#### EXCERPTED DATA
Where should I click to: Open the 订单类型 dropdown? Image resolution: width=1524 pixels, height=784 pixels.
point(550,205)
########
#### EXCERPTED DATA
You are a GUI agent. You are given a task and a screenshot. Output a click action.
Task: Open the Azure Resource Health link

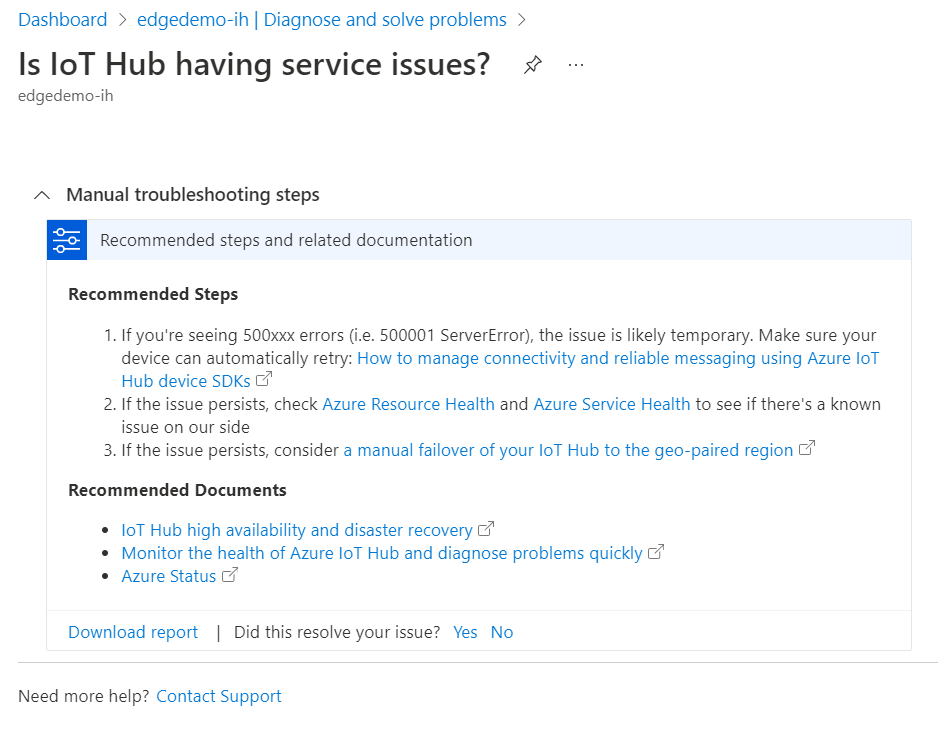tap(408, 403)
########
## WHAT YOU NEED TO DO:
Please substitute "screen capture" for "screenshot" in the material starting with the line with "You are a GUI" and going on through the line with "tap(408, 403)", giving those lines again with nothing else changed. Leave the pictures out of your answer.

## EXPECTED ANSWER:
You are a GUI agent. You are given a task and a screen capture. Output a click action.
Task: Open the Azure Resource Health link

tap(408, 403)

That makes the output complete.